Standby
Standby
Sie hatten sich Namen und gegeben und nach einer kurzen Wanderung von der letzten Tunnelbahn-Station aus den Stadtrand erreicht. Die Häuser wichen hier eher barackenähnlichen Behausungen, zum Teil waren es nur ein paar aufgehängte Tücher um eine Wellblechpappe herum. Davor saßen verschiedene Gestalten in zerschlissenen Kleidern, mit intensivem Blick in die Nacht starrend.
Antonio und Daniela besuchten dieses Viertel normalerweise nicht. Es galt als eine halbautarke Zone der Stadt, in die sich nur selten Ordnungskräfte hineinwagten. Man blieb unter sich, daher war ein Besuch für die beiden nicht ungefährlich, obwohl sie alles getan hatten, um sich den Gepflogenheiten dieser ganz speziellen Umgebung anzupassen. So hatten beide ihre Mobilgläser abgesetzt, da sich hier kaum jemand bemüßigt fühlte, moderne Kommunikationstechnologie zu verwenden. Irgendwie fühlte sich alles aufregend und riskant an.
„Das alles macht mich sehr emotional“ sagte Antonio.
„Mich ebenso“. Daniela klang erstaunlich bewegt, so kannte Antonio sie gar nicht.

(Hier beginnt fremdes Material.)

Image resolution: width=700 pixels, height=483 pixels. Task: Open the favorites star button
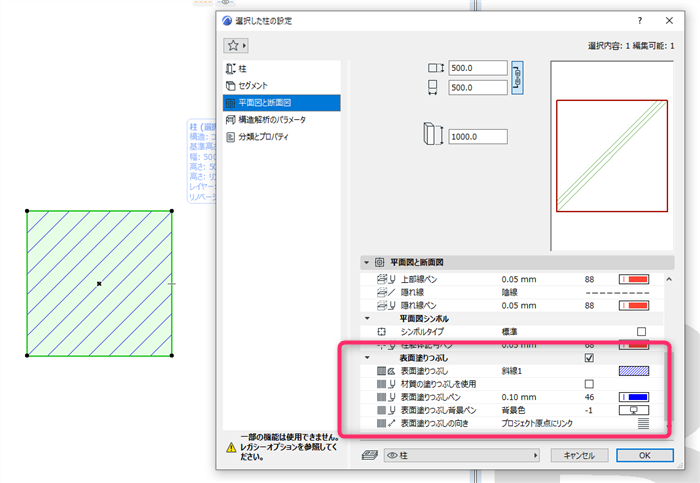click(235, 46)
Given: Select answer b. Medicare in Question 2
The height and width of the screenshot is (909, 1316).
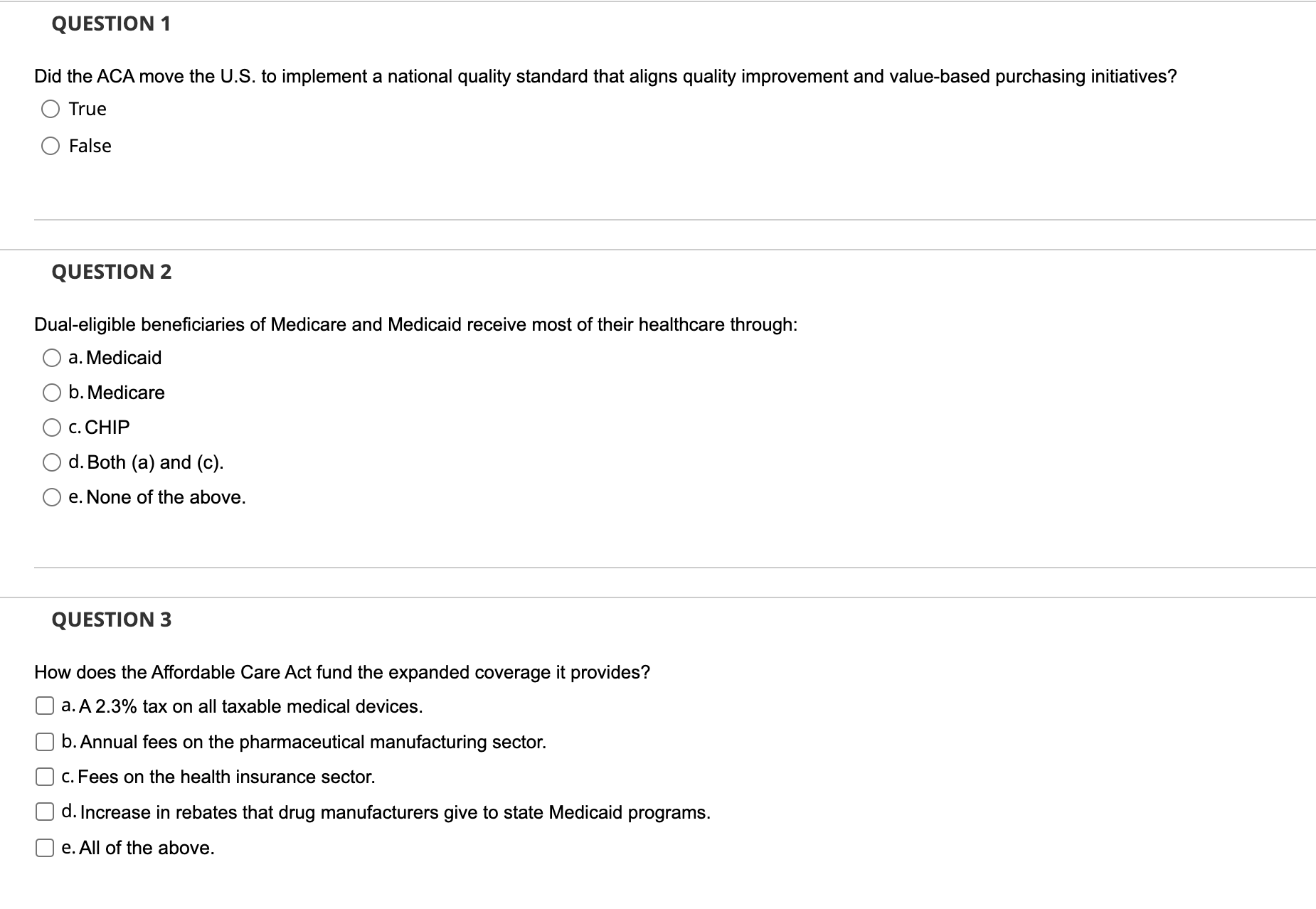Looking at the screenshot, I should click(51, 392).
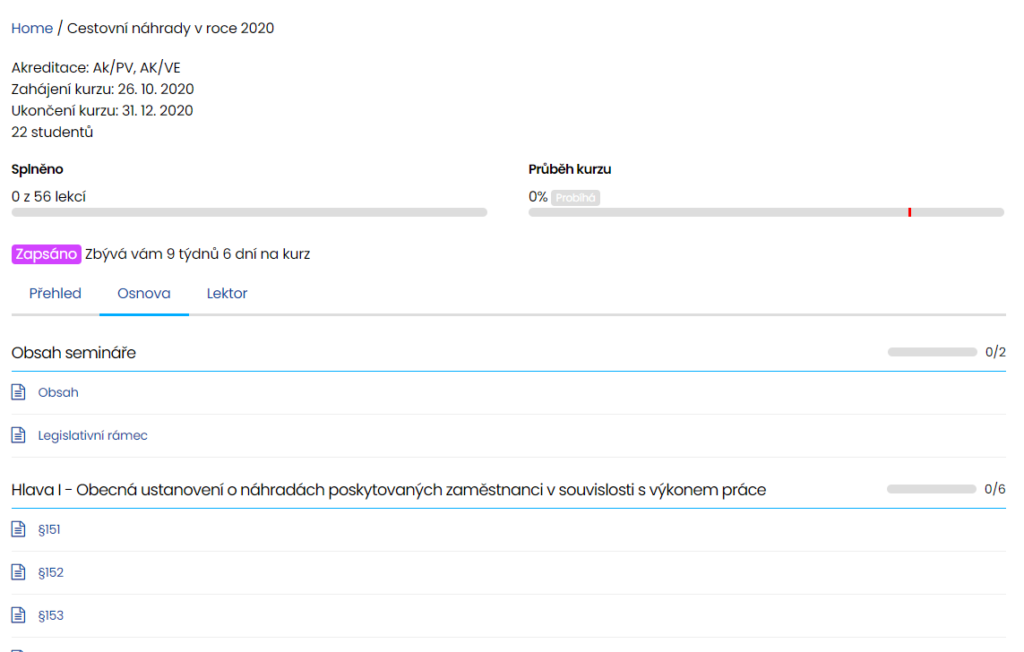Image resolution: width=1024 pixels, height=652 pixels.
Task: Open the §153 lesson link
Action: coord(50,616)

„Wo wird das Konzert stattfinden? Haben wir es noch weit?“
„Die Straße hinunter, dann rechts.“ Antonio hatte es nicht gewagt, die automatische Navigation zu aktivieren, die ihm in seinem Retina-Implant jederzeit zur Verfügung stand. So etwas wurde hier nicht gerne gesehen. Aber es war ihm nicht schwer gefallen, sich den Weg zu merken.

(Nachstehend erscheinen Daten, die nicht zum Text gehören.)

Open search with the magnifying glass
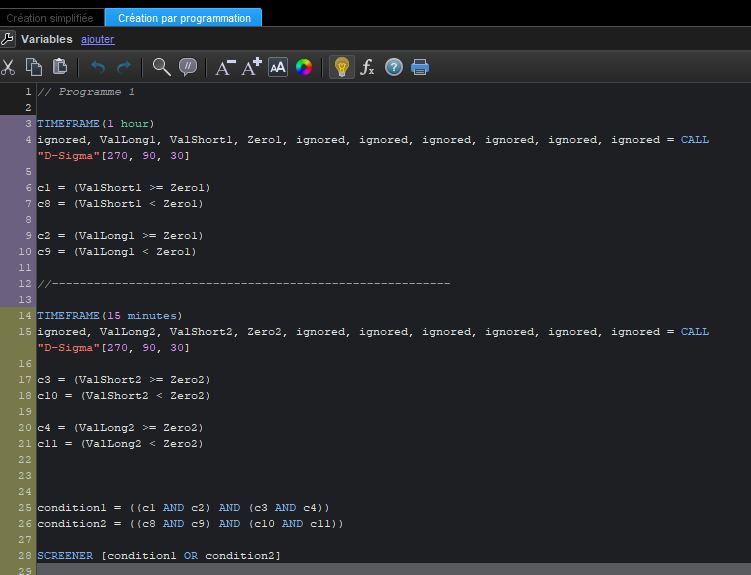The width and height of the screenshot is (751, 575). 161,67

„Und sie machen wirklich noch Musik? So wie früher?“
„So scheint es. Man macht hier keine Clips fürs Netz, ich kann nur unseren Quellen vertrauen“.
„Wie unglaublich archaisch. Wie wird das klingen?“
„Ich weiß es auch nicht. Anders vermutlich.“
Antonio stieg vorsichtig über eine Metallstange, die mitten auf dem Weg lag. Sie sah aus wie ein Teil eines alten Elektroscooters. Was man hier alles so findet, dachte er sich.
„Ich frage mich, wie die Menschen hier überleben.“ Daniela war ungewöhnlich gesprächig an diesem Abend, so kannte Antonio sie gar nicht. Manchmal verbrachten sie Stunden gemeinsam bei Inspektionen und Datenauswertungen, ohne ein einziges Wort miteinander zu sprechen.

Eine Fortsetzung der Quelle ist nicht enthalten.